--- Start of Dataset excerpts ---

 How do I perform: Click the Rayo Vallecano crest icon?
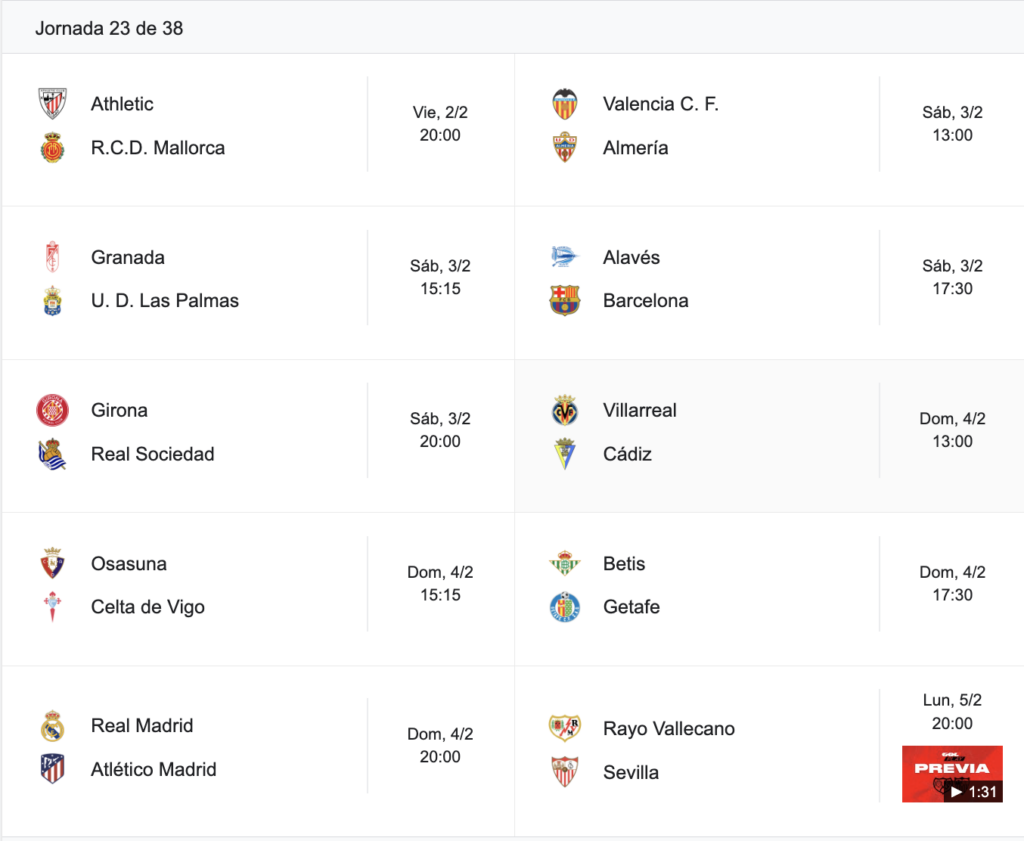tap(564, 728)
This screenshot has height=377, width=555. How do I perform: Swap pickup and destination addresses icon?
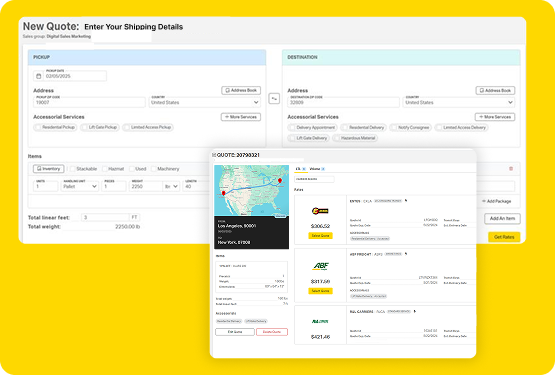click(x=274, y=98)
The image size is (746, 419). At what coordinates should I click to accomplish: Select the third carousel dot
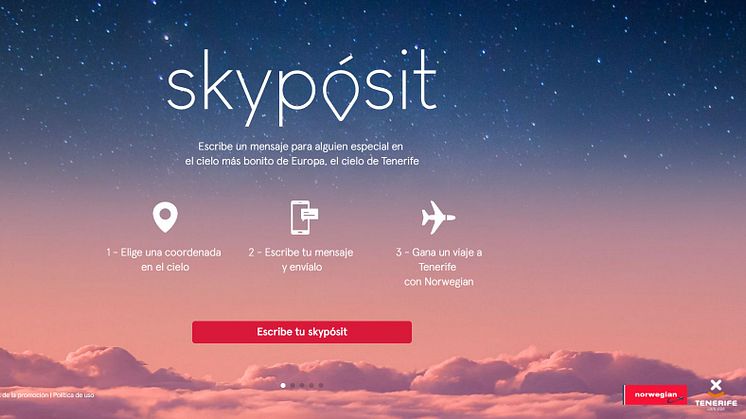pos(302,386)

--- End of Dataset excerpts ---
--- Start of Dataset excerpts ---

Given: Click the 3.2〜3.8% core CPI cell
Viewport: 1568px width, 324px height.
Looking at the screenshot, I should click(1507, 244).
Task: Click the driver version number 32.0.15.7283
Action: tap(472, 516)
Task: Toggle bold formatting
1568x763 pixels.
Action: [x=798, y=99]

--- End of Dataset excerpts ---

* Goal: Output the part of the entries that opens with the line containing "How do I perform: Click" and closes with the line containing "pos(302,386)", including both of those lines, exactly as they appear, leaving out the pictures.

* The reply:
 How do I perform: Click the Rayo Vallecano crest icon?
tap(564, 728)
This screenshot has height=377, width=555. How do I perform: Swap pickup and destination addresses icon?
click(x=274, y=98)
The image size is (746, 419). At what coordinates should I click to accomplish: Select the third carousel dot
pos(302,386)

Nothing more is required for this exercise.